- _Task to carry out_: Set down the dementia drugs article word for word, starting at "Jeff Cummings, a" and ending at "by medicine watchdogs.".

--- Excerpt to read ---

Breakthrough Drugs Herald "New Era" in Battle Against Dementia, Experts Predict
March 21, 2025
by
Kat Lay

Pills that prevent Alzheimer’s disease or blunt its effects are on the horizon as the fight against dementia enters a “new era,” experts have said.
Jeff Cummings, a professor of brain science and health at the University of Nevada, said scientific advances were on the cusp of producing medicines that could be used even in the most remote and under-resourced parts of the world, thereby “democratizing” care.
An estimated 50 million people live with dementia globally, more than two-thirds of them in low- and middle-income countries.
The first drugs that can change the course of Alzheimer’s disease entered the market in 2024. In many Western countries, including the UK and the US, Eisai and Biogen’s lecanemab and Eli Lilly’s donanemab were approved by medicine watchdogs.
“I’m just so excited about this,” said Cummings. “We are truly in a new era. We have opened the door to understanding and manipulating the biology of Alzheimer’s disease for the benefit of our patients.”

--- Data supplied ---

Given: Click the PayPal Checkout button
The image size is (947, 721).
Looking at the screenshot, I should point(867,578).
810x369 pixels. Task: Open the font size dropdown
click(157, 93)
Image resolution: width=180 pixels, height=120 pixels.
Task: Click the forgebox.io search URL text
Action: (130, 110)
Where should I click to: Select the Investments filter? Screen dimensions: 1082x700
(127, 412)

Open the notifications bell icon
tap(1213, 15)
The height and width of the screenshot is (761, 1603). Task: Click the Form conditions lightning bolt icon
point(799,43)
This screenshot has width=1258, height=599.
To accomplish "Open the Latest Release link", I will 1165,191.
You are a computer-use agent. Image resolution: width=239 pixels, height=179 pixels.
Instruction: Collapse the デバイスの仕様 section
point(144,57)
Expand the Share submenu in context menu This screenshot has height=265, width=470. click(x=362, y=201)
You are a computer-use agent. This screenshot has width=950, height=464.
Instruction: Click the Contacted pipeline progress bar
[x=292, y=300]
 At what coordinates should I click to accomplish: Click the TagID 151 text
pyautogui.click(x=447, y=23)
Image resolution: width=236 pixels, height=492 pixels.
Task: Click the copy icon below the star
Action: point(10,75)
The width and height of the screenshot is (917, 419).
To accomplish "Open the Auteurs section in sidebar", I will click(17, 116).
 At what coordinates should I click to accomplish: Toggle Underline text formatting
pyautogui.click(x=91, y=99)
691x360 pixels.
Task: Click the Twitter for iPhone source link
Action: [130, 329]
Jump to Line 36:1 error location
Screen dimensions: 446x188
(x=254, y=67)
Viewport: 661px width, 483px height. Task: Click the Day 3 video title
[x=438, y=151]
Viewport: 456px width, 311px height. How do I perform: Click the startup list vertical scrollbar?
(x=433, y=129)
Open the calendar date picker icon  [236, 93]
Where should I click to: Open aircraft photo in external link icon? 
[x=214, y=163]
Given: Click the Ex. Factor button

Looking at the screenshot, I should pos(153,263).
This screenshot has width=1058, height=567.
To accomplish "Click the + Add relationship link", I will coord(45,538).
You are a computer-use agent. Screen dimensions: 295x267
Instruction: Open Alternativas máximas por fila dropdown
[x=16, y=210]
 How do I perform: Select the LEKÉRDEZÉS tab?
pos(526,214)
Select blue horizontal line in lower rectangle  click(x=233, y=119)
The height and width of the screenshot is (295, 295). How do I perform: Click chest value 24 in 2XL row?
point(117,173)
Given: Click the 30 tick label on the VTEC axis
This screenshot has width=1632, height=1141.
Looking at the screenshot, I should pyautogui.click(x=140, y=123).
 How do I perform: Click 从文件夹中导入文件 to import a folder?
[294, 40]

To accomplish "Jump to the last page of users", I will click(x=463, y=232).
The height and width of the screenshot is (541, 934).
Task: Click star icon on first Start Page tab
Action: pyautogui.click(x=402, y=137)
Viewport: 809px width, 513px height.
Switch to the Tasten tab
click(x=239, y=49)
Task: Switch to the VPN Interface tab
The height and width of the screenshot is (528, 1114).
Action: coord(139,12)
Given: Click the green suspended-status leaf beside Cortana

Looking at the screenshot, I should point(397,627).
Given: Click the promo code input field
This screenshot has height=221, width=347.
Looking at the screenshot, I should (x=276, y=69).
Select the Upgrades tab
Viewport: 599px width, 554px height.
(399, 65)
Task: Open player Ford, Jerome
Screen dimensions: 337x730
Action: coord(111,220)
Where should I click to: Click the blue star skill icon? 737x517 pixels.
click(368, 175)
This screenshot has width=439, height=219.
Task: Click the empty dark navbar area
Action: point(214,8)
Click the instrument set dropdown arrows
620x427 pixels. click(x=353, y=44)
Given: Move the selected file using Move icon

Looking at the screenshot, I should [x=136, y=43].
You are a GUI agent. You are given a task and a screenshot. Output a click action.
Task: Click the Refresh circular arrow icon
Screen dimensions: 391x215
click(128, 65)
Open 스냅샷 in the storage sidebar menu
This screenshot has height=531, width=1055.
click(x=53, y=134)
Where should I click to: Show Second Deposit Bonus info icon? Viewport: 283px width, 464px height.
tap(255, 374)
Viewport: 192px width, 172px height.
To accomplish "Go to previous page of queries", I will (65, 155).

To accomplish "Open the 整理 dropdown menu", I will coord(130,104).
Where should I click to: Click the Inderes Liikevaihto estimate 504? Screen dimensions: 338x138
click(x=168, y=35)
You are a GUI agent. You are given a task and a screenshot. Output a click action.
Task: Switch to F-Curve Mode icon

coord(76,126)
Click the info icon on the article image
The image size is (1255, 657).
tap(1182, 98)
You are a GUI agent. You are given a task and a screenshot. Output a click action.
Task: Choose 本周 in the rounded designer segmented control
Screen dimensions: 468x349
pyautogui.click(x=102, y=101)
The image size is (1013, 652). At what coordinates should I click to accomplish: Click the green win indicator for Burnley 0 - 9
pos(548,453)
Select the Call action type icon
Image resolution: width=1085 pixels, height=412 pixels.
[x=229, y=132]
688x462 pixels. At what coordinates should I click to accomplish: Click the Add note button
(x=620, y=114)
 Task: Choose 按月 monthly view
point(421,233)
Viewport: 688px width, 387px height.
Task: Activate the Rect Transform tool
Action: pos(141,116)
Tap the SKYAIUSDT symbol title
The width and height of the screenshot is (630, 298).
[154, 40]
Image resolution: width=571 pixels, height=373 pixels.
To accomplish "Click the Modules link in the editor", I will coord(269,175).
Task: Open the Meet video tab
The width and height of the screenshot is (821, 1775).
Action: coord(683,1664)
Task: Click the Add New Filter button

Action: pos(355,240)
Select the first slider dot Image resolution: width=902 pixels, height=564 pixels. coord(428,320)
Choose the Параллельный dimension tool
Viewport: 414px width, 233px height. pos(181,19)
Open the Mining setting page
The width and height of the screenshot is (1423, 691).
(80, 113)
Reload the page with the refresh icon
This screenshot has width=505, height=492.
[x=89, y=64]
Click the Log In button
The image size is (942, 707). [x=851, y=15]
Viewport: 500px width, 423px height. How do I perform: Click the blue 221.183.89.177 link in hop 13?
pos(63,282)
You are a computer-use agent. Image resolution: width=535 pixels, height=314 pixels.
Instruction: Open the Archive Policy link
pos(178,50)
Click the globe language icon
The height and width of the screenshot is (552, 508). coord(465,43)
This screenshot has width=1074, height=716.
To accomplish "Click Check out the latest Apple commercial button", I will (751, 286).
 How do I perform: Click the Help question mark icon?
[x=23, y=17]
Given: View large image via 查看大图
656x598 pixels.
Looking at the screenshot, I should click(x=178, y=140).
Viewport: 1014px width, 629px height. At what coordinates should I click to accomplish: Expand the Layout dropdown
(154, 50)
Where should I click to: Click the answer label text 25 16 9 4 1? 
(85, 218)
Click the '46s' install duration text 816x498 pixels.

---

- _Solution to this exercise_:
Jeff Cummings, a professor of brain science and health at the University of Nevada, said scientific advances were on the cusp of producing medicines that could be used even in the most remote and under-resourced parts of the world, thereby “democratizing” care.
An estimated 50 million people live with dementia globally, more than two-thirds of them in low- and middle-income countries.
The first drugs that can change the course of Alzheimer’s disease entered the market in 2024. In many Western countries, including the UK and the US, Eisai and Biogen’s lecanemab and Eli Lilly’s donanemab were approved by medicine watchdogs.